#### What you should do
Restate the data that follows exactly as it stands, beginning with the first line and ending with the line that contains "Follow the Click here link".

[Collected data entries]
=== Begin Enclosure ===
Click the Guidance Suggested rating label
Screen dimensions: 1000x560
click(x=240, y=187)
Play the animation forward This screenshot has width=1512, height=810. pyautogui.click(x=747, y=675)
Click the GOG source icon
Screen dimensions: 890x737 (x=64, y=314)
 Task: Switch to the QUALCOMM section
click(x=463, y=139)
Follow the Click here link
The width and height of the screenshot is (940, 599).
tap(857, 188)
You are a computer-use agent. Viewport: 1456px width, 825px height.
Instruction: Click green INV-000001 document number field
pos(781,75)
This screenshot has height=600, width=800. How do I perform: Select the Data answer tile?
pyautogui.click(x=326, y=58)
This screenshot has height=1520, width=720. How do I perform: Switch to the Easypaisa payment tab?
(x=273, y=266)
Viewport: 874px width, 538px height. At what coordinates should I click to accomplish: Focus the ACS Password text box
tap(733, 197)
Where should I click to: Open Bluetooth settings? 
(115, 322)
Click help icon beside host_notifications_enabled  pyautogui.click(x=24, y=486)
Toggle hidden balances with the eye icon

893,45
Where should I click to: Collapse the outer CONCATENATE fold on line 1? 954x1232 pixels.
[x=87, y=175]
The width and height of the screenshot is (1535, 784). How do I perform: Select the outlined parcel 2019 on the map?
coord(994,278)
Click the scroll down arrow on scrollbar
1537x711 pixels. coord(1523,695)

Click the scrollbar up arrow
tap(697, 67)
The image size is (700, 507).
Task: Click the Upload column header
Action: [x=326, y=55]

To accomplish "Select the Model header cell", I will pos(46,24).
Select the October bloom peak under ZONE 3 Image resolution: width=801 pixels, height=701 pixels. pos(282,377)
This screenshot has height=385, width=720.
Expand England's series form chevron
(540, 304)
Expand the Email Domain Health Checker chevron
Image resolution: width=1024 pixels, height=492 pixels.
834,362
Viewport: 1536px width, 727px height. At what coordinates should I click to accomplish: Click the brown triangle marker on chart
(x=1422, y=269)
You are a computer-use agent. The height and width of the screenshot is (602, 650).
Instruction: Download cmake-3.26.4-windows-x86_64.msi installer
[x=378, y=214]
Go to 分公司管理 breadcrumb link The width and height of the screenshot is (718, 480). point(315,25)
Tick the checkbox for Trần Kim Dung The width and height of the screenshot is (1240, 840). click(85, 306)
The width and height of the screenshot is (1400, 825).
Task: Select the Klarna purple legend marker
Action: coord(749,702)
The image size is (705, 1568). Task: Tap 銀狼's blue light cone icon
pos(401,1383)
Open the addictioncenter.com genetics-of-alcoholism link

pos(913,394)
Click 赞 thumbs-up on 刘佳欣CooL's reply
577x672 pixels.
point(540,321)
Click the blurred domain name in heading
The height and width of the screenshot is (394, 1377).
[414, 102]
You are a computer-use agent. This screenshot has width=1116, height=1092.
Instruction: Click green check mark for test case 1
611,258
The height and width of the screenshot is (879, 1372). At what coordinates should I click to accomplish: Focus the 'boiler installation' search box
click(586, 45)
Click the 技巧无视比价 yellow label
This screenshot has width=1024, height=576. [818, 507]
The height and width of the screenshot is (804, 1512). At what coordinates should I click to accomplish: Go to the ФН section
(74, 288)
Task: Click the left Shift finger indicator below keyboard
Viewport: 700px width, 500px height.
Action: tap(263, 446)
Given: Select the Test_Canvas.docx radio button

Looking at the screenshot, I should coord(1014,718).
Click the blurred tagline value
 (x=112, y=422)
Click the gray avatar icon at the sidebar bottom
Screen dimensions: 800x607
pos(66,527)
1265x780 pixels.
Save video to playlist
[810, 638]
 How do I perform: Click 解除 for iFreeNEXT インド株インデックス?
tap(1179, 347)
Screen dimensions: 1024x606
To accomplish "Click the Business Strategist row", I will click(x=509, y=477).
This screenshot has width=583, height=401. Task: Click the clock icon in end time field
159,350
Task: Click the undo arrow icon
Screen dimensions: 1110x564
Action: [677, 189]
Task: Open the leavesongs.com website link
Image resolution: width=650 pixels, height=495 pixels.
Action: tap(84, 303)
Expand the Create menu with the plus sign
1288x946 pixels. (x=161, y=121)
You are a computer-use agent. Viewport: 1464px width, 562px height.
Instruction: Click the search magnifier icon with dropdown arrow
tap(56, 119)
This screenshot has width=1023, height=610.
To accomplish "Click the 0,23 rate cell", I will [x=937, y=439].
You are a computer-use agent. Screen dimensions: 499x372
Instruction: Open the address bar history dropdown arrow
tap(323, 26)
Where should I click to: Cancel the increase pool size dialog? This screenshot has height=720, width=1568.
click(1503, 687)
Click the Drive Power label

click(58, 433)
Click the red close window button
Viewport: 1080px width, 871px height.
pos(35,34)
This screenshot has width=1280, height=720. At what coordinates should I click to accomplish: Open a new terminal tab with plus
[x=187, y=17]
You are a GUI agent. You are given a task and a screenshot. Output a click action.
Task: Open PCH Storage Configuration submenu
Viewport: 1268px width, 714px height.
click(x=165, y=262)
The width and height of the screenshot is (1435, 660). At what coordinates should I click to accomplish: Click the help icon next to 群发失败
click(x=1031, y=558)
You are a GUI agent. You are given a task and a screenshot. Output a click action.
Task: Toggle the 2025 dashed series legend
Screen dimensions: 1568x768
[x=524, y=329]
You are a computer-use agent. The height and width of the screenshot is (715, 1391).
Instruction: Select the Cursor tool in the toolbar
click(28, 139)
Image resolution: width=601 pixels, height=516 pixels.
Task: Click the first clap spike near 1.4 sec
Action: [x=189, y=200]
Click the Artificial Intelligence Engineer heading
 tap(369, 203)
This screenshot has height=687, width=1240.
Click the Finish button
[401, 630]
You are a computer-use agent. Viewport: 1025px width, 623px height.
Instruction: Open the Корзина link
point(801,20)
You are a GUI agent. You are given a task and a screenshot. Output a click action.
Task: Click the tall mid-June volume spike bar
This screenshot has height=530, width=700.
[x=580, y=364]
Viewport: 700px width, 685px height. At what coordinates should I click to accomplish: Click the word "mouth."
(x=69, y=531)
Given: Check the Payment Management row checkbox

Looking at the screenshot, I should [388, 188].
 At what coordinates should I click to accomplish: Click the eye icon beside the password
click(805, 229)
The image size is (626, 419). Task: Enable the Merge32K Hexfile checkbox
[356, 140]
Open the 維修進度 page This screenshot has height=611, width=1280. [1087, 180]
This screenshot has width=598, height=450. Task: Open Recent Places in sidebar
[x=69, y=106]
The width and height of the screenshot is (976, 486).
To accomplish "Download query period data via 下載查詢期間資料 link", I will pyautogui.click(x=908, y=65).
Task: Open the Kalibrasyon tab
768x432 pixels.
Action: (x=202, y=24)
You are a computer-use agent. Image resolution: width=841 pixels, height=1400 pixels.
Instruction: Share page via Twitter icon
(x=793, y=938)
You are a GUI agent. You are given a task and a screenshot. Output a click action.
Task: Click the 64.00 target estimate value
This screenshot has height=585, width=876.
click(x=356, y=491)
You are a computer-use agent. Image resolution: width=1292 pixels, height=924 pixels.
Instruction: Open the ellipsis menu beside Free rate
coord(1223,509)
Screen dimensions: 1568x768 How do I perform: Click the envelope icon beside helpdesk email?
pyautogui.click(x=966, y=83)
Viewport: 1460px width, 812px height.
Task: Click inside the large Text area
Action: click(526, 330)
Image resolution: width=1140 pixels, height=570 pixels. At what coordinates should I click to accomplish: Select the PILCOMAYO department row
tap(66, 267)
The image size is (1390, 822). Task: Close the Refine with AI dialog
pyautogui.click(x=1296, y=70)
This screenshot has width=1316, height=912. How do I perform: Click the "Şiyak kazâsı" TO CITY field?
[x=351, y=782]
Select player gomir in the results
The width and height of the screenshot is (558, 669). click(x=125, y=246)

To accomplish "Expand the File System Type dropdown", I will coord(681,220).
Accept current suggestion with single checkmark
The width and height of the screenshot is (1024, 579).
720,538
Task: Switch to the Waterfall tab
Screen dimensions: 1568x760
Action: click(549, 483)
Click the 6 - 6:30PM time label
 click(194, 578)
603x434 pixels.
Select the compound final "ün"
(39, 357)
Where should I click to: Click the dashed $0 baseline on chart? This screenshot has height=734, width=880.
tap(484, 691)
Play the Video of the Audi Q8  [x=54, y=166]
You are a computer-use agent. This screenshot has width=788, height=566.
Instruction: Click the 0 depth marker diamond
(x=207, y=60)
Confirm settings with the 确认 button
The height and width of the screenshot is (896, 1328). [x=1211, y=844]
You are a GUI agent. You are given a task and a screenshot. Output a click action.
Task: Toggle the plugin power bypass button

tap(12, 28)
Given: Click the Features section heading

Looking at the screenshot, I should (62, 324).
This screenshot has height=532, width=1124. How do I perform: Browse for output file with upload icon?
=== End Enclosure ===
#### Response for this exercise
Click the Guidance Suggested rating label
Screen dimensions: 1000x560
click(x=240, y=187)
Play the animation forward This screenshot has width=1512, height=810. pyautogui.click(x=747, y=675)
Click the GOG source icon
Screen dimensions: 890x737 (x=64, y=314)
 Task: Switch to the QUALCOMM section
click(x=463, y=139)
Follow the Click here link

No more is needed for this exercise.